Microsoft is the latest company to release its own service mesh solution. The company announced the open-source project: Open Service Mesh (OSM), a lightweight service mesh that runs on Kubernetes. 

“It is no secret that although microservice environments enable portability, allow faster and more frequent deployment cycles, and can even enable organizations to create teams with more specialized areas of concern, they also come with increased needs around solutions for traffic management, security, and observability,” Michelle Noorali, software engineer at Microsoft, wrote in a post

Noorali explained the goal of the project is to have it be a community-lead project. The company plans to implement an open governance model, and has submitted a proposal to donate the project to the Cloud Native Computing Foundation.

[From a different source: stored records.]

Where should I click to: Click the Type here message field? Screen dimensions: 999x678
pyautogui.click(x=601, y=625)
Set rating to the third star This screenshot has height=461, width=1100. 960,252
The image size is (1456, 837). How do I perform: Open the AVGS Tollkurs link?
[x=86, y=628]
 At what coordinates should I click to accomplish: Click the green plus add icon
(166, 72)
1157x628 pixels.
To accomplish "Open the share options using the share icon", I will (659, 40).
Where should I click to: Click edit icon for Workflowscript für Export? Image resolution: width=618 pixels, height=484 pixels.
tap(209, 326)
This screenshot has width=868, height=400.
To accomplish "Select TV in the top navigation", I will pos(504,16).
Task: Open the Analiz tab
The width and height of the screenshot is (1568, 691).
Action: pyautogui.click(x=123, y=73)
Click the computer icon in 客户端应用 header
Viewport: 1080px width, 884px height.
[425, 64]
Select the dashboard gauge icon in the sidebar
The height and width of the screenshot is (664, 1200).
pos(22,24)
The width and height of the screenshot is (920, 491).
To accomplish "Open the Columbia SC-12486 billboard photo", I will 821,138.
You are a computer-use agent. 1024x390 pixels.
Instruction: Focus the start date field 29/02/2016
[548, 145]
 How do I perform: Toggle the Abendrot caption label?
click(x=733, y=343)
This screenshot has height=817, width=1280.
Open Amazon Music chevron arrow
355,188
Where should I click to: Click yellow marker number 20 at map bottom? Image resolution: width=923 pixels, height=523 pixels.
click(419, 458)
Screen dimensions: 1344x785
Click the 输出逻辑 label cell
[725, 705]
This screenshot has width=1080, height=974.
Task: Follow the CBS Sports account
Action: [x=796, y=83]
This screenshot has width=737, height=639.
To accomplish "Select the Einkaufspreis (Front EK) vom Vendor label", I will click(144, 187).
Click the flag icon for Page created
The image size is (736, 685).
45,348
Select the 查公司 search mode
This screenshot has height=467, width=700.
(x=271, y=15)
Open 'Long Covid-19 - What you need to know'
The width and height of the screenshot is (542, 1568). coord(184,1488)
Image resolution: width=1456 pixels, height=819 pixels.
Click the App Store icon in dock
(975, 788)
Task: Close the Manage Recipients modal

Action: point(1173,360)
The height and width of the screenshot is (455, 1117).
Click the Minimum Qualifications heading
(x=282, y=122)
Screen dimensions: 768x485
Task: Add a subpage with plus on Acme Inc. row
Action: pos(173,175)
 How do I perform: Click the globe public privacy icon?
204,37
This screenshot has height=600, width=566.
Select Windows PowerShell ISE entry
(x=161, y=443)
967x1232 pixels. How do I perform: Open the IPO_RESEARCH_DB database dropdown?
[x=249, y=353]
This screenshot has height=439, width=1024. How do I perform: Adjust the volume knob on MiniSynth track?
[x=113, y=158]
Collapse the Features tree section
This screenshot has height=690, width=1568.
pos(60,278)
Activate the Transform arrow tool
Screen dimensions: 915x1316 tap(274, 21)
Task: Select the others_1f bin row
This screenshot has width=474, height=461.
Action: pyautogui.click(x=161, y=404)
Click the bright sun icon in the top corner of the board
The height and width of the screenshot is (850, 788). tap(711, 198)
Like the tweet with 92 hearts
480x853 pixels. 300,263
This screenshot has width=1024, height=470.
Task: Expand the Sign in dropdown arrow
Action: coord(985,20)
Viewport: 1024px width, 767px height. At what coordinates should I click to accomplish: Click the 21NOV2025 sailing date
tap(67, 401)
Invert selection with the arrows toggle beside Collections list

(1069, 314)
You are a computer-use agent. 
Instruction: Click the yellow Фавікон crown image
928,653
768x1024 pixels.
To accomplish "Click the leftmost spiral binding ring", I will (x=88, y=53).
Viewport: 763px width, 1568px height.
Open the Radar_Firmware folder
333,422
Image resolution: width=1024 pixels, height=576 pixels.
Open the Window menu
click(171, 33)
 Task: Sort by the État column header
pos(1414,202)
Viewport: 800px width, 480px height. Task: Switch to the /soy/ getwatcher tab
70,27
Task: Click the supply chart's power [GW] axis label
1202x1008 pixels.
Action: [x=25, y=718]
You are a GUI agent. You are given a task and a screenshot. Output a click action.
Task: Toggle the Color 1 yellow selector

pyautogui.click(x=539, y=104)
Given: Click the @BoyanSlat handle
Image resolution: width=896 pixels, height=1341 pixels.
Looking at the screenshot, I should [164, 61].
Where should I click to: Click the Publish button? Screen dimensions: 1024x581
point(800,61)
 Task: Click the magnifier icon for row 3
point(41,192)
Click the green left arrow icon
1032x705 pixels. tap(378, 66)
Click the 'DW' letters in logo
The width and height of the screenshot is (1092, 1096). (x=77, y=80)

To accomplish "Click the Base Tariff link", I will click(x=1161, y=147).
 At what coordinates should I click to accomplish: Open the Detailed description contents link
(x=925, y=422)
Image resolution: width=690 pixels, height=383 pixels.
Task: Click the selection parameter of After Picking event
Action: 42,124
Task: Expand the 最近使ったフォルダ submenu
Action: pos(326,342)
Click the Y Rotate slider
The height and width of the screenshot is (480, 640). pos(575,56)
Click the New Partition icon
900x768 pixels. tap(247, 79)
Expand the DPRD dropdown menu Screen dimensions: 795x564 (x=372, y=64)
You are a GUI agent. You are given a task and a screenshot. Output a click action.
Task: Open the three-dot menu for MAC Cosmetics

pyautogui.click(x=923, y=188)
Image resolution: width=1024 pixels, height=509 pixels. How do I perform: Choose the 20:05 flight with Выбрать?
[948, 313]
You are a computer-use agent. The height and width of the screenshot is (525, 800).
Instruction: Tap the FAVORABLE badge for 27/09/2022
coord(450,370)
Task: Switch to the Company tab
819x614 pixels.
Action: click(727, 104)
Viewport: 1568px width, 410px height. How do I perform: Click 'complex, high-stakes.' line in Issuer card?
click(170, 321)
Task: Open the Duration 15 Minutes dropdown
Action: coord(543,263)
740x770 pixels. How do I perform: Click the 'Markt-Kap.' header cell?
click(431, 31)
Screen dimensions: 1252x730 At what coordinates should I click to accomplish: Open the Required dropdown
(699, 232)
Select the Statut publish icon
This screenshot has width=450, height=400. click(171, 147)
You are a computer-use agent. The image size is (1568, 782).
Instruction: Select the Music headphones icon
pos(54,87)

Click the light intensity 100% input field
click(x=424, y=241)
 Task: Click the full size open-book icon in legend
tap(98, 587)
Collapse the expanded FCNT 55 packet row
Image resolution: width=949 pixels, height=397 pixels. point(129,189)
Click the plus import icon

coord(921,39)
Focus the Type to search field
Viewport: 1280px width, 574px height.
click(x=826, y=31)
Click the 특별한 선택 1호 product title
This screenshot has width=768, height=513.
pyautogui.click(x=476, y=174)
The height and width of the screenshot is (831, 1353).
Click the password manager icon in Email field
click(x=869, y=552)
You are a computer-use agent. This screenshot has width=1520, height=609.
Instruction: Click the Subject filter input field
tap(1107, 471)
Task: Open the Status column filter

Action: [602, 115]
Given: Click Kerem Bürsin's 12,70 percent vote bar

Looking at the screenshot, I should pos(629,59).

The project features a control plane that is compatible with the Service Mesh Interface specification, Envoy for the data plane, and a flexible design so it can be used in simple or complex scenarios. 

Additionally, OSM aims to simplify tasks such as configuring traffic shifting, securing service-to-service communication, fine-grained access control policies, metrics for debugging and monitoring, integrating with certificate management solutions, and onboarding applications. 

“We intend for OSM to be effortless for Kubernetes operators to install, maintain, and run; at the same time, we are resolved that OSM be simple for the entire community to understand and contribute to,” Noorali wrote.